「てんかん市民の誓い 3.1120112026 こづみ郁子コーラスライン」が、2026年3月13日、ベーテル3階体育館にて開催されました。
院長Drナミの挨拶に続き、看護師柴田妙子が、大災害、大人災となった3.11をてんかん市民が生き抜いてきた歴史と、被災地で亡くなられたてんかんの仲間たちに深い哀悼の意を示すと共に、黙祷を執り行いました。
続いて患者さん代表として2名の方が震災当時の体験を発表されました。お一人目の日下智尋さんは、当時6歳で避難した建物にも津波が押し寄せ、自身も流されそうになりながらも、てんかんと共に生き延びた自分自身をこれからも守っていくという強い意志を話されました。二人目の首藤浩之さんは、高台の家に避難し、少しずつ家族が揃っていく安心感に絆を感じ、自分にとって大切な物を深く認識するきっかけとなった思いを話されました。
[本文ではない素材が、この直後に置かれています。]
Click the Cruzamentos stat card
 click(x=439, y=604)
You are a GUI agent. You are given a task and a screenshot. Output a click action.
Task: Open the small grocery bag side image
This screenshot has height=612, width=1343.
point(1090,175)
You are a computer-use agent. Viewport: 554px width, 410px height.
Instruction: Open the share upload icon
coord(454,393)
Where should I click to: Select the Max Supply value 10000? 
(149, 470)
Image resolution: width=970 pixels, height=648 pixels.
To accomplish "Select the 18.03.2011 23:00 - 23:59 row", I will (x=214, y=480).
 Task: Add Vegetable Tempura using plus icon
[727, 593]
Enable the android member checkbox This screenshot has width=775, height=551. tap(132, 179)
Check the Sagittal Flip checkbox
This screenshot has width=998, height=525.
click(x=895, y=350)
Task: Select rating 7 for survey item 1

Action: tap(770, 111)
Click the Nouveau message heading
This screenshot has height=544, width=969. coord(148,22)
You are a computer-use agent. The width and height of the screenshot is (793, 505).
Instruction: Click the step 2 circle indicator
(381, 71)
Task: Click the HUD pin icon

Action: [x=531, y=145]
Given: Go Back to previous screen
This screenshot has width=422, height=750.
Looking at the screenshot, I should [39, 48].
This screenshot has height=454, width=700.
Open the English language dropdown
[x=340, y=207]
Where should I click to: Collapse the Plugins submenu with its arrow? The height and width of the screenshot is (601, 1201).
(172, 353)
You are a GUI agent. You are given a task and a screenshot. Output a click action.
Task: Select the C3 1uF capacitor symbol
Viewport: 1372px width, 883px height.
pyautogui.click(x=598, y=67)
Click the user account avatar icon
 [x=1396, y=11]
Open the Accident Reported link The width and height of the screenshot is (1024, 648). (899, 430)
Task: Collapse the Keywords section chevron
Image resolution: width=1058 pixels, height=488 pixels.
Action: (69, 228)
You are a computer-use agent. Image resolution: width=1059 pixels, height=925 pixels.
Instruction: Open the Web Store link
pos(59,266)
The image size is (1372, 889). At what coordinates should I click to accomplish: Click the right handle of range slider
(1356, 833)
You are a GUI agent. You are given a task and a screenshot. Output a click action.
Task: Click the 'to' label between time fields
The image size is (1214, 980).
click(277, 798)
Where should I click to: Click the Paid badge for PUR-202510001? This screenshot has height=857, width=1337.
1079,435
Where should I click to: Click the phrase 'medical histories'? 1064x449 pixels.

続いて、ベーテルで毎月コーラスを教えて下さっているこづみ郁子さん、梅森智美さんによるピアノと歌声のコーラスラインです。ヘンデル作曲のオペラ・セルセのオンブラ・マイ・フ、木下牧子作曲のうぐいすの2曲が演奏され、美しいピアノの音色と歌声が会場を包みました。その後は、野に咲く花のようにを、参加した患者さん、ハンスバーガー協会の利用者さん、職員みんなで歌い、想いを一つにする時間となりました。
最後にDrソガより、3.112011の教訓が話されました。大震災は、備えることもできなければ、避けることもできない天災であったが、追悼や復興支援は区切りを迎え、世の中から3.11の記憶は忘れさられようとしている。しかし、原発問題で避難を余儀なくされた方々は今も大勢いて、後処理に膨大な時間と資金がかかることになるが、はたしてどこまで現実的な話になるか。このような人災をしっかりと認識し、世の中の動きにアンテナを立て、これからの時代をどう生きていくか、自分達自身がそれぞれ考えていかなければいけないという強いメッセージを会場の皆様にお伝え頂きました。
ベーテルでは、毎年欠かさず3.11の追悼とコーラスラインを継続してきました。参加される方はその時たまたま入院していた患者さん達だとしても、同じてんかん市民の仲間が身近にも、遠く離れた場所にもいること、災害が起きようと、闘病は止まることなく続き、そのためには自分達も、周りを取り巻く方々も、皆の助け合いと協働を続けることが、てんかんケアには大切なのだと教えられます。他人事ではなく、それぞれの忘れられない3.11の思い出を改めて考えさせられる、考える時間を与えてくれる、そんな思いを持つことができた会となりました。